[start of TEXT]

Skip to main content
Loading

Aerospike Loader Examples

This page contains usage examples for the asloader tool.

Prerequisites

Usage

asloader requires two files; a data file and a configuration file. In the following examples, the data file is called data.dsv and the configuration file is called config.json.

Example 1: data with a header line

You can load delimited data files either with or without a header line with column names. It's also possible to specify which set to add a line of data. It will be added as one of its columns.

The following sample data file includes a header line with column names. The 4th column contains a string which specifies the set to which the record should be added.

[end of TEXT]

Answer these questions from the Aerospike Loader page:
1. Which two files does asloader require?
2. What name do the examples give the configuration file?
3. In the sample data file, which column contains the string specifying the set for the record?
These records have no connection to the Aerospike Loader page.

[start of RECORD EXTRACTS]

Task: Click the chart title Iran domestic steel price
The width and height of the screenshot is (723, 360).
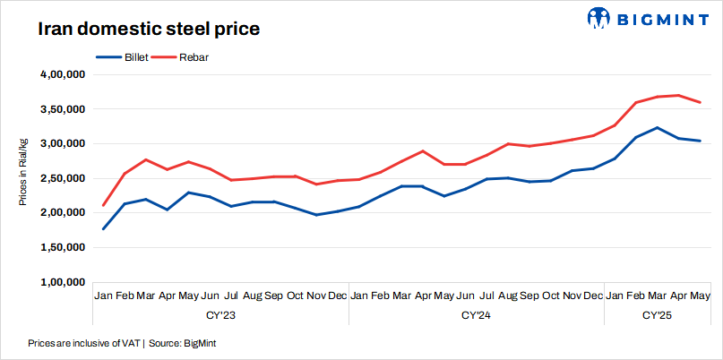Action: (149, 29)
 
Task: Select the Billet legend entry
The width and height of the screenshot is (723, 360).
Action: (121, 57)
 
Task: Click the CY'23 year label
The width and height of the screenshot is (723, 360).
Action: (220, 315)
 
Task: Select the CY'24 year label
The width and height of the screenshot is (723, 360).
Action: (476, 315)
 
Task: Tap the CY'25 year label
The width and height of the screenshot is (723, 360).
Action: (658, 315)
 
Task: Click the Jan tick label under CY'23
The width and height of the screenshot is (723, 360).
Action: (104, 295)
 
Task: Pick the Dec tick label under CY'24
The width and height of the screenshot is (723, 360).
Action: (593, 295)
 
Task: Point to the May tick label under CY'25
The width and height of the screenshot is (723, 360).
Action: (700, 295)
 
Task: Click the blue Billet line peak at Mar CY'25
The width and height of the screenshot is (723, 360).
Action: (658, 127)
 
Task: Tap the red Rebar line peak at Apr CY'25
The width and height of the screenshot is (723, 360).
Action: (679, 95)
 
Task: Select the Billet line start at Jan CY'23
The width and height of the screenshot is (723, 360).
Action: (104, 229)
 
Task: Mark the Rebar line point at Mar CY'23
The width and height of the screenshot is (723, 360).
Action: (146, 159)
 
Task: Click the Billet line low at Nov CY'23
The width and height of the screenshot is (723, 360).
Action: (316, 215)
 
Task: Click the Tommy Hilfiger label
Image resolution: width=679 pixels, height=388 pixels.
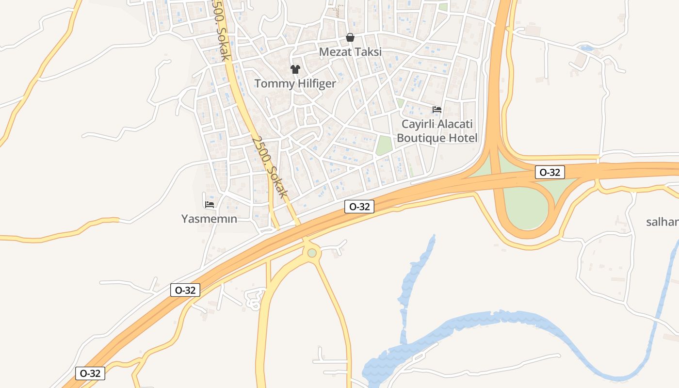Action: click(x=295, y=83)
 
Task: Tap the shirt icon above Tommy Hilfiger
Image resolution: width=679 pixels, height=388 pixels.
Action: click(x=295, y=69)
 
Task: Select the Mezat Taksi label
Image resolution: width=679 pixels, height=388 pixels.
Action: click(x=350, y=51)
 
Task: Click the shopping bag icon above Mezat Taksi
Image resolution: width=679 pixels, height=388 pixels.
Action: click(x=350, y=37)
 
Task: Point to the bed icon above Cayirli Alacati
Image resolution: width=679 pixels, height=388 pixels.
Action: click(x=437, y=110)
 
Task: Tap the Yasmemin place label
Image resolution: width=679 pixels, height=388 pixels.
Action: click(x=209, y=219)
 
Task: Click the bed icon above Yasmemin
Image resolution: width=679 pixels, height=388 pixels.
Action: click(x=210, y=205)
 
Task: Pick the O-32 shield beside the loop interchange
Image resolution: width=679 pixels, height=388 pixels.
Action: click(x=550, y=172)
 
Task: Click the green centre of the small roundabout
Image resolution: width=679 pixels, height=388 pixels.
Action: click(x=312, y=253)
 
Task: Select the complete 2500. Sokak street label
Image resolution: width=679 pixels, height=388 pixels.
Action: click(x=270, y=166)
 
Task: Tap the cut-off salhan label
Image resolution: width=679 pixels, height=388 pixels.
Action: click(x=663, y=222)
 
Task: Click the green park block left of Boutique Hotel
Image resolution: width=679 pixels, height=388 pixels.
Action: click(x=384, y=145)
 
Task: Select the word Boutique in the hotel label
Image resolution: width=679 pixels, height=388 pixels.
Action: click(x=421, y=138)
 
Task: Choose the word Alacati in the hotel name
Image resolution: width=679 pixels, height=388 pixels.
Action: click(x=454, y=124)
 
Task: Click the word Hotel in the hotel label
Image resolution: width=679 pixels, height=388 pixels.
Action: click(x=463, y=138)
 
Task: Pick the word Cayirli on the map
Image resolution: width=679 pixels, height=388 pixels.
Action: click(x=417, y=124)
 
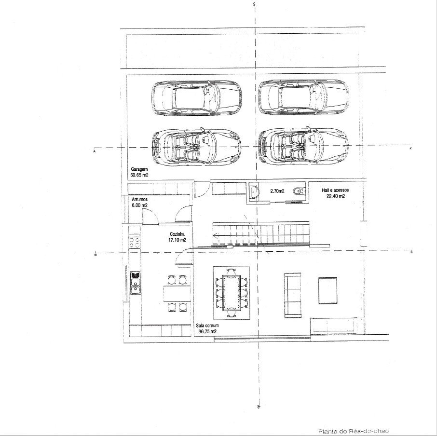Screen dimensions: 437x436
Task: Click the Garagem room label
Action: [x=139, y=169]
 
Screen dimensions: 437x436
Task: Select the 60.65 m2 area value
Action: [x=139, y=175]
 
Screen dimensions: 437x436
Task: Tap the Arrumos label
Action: [x=139, y=200]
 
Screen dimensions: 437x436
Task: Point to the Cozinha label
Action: [x=177, y=234]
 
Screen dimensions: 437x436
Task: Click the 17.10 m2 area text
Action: [x=177, y=240]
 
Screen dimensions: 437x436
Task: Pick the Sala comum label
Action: [x=207, y=326]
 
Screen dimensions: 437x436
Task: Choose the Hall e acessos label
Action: [x=335, y=191]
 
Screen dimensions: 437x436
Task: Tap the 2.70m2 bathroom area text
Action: [x=277, y=191]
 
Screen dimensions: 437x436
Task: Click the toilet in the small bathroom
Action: [x=300, y=191]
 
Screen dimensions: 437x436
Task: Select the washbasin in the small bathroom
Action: [x=254, y=191]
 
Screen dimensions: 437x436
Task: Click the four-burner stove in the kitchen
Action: [x=135, y=243]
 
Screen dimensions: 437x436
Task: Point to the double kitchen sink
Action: [x=136, y=283]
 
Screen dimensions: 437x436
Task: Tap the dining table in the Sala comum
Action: [x=232, y=293]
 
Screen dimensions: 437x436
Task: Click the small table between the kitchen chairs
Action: [x=177, y=293]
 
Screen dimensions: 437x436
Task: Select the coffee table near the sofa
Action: [x=328, y=290]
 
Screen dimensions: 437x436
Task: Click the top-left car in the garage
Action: [x=197, y=98]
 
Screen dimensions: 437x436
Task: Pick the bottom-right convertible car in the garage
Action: [x=303, y=146]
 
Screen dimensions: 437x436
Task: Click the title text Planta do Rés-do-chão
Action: [x=354, y=431]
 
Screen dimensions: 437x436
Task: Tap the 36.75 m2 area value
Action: [x=207, y=331]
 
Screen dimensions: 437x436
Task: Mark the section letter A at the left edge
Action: [x=95, y=151]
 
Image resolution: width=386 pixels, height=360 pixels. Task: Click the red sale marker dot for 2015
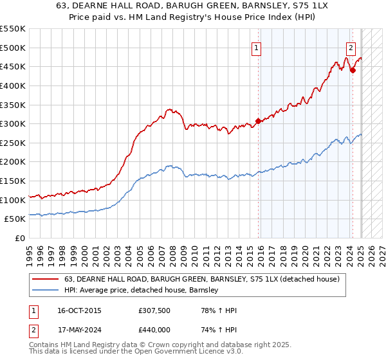coord(258,120)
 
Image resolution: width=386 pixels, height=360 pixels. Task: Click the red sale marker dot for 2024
coord(353,70)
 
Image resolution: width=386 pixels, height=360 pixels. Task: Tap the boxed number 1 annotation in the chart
coord(256,47)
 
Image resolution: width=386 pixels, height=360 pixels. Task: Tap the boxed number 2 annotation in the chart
coord(351,47)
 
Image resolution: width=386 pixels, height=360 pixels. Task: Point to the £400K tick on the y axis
coord(13,86)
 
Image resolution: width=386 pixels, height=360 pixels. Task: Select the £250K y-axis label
coord(13,143)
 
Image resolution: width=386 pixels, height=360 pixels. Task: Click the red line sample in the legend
coord(46,279)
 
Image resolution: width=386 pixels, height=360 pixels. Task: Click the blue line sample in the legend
coord(46,290)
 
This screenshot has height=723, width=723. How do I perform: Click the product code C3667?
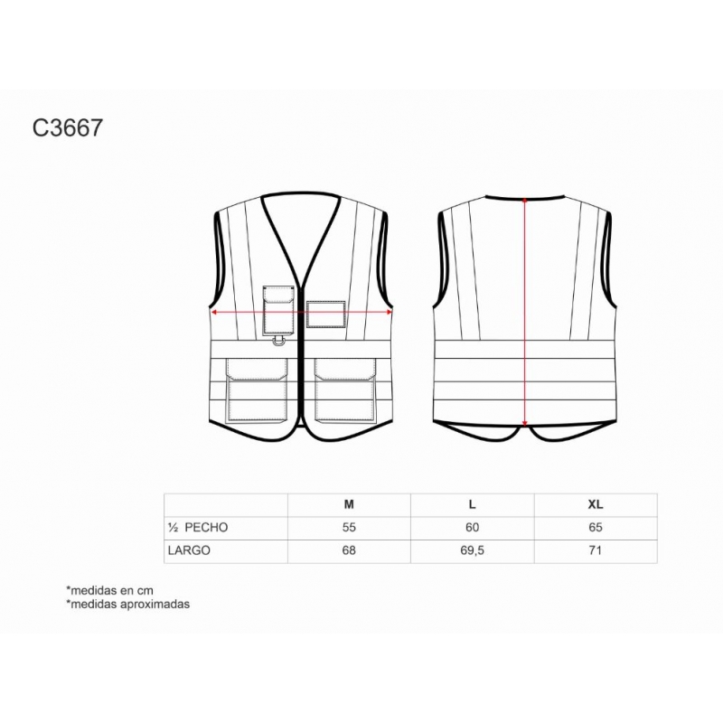point(67,127)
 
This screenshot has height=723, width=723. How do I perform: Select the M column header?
point(349,504)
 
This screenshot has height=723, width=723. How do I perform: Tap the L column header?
point(472,504)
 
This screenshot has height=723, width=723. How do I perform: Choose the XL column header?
point(596,504)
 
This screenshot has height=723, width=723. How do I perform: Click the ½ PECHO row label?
point(198,528)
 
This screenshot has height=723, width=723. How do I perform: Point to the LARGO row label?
point(189,550)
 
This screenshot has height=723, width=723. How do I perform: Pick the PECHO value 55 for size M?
point(349,528)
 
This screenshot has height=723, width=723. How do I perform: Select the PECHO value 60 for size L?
point(472,528)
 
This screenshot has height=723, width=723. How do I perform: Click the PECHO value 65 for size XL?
point(596,528)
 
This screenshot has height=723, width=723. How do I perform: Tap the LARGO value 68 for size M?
point(349,550)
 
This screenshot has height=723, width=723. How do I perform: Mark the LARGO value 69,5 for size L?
point(472,550)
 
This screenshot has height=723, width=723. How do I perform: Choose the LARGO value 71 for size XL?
point(596,550)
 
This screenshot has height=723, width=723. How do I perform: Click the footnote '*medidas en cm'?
point(109,590)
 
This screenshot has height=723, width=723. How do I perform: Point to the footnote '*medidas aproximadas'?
point(128,604)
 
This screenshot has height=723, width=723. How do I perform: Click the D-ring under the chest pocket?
point(279,341)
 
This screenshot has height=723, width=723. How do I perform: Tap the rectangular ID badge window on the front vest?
point(326,315)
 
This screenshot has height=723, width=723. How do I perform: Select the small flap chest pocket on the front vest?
point(279,310)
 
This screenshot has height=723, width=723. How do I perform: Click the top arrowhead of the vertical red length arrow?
point(525,201)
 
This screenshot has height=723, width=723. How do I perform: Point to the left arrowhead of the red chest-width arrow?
point(214,312)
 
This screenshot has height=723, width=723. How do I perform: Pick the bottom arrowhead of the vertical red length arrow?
point(525,423)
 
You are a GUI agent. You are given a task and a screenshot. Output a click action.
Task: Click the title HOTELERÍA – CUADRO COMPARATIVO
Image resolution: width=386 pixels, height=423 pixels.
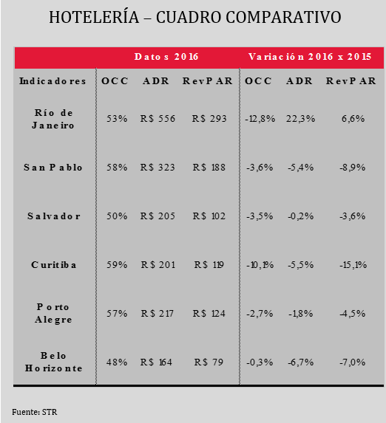coord(195,17)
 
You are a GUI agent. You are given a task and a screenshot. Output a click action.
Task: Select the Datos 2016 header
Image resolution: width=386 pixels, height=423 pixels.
coord(166,57)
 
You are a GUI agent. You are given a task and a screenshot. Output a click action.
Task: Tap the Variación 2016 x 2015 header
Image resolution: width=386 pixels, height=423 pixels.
coord(310,57)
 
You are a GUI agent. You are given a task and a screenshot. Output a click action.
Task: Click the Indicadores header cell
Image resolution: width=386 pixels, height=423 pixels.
coord(53,81)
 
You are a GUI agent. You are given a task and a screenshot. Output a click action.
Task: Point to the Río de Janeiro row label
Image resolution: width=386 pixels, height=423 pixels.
coord(53,119)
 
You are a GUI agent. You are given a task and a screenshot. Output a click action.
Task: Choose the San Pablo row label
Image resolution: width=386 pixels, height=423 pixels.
coord(53,168)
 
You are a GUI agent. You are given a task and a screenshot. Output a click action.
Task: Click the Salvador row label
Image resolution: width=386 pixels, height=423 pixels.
coord(54,216)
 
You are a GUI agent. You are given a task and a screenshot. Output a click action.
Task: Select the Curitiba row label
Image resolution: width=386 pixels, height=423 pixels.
coord(53,264)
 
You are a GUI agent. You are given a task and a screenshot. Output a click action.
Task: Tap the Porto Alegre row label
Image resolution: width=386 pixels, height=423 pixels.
coord(53,313)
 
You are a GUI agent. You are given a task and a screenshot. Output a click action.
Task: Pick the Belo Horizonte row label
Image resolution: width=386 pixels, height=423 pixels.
coord(53,362)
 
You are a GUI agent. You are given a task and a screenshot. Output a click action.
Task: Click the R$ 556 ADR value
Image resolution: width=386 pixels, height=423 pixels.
coord(158,118)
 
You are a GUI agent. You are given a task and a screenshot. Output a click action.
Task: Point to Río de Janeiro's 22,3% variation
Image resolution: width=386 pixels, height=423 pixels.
coord(300,118)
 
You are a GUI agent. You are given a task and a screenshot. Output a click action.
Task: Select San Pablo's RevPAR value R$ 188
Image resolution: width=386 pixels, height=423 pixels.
coord(209,168)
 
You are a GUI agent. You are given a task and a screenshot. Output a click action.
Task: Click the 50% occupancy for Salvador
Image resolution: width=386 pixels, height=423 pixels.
coord(117,216)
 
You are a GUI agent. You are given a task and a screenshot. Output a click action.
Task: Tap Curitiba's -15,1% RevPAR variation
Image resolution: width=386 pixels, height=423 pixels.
coord(353,264)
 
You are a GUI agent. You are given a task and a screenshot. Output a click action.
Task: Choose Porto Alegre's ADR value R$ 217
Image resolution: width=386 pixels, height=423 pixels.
coord(158,314)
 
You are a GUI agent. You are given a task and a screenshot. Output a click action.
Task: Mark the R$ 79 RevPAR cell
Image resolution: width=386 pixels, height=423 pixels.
coord(209,362)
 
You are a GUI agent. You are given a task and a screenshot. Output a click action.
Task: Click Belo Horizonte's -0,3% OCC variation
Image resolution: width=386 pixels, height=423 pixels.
coord(260,362)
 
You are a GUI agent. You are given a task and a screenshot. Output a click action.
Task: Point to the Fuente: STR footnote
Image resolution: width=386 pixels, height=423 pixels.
coord(35,412)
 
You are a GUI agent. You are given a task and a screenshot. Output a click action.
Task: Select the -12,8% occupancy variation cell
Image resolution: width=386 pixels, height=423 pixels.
coord(260,118)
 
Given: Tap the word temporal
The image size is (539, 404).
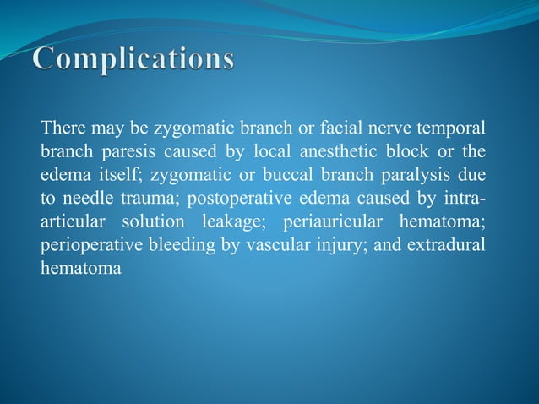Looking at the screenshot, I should [x=454, y=129].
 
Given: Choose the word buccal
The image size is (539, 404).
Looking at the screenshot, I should [x=282, y=175].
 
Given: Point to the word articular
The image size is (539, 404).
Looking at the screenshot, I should [x=74, y=221].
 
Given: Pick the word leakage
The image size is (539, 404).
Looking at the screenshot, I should [x=233, y=221].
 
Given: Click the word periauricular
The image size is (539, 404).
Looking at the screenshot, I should [x=338, y=221].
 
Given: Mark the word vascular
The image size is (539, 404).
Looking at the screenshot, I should [x=278, y=243].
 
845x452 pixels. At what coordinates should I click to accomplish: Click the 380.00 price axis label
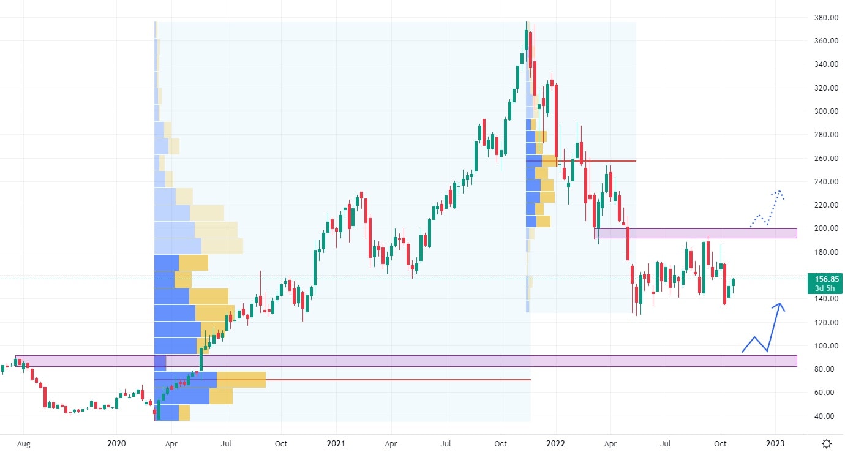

[end of RECORD EXTRACTS]

RESULT:
1. A data file and a configuration file.
2. config.json
3. The 4th column.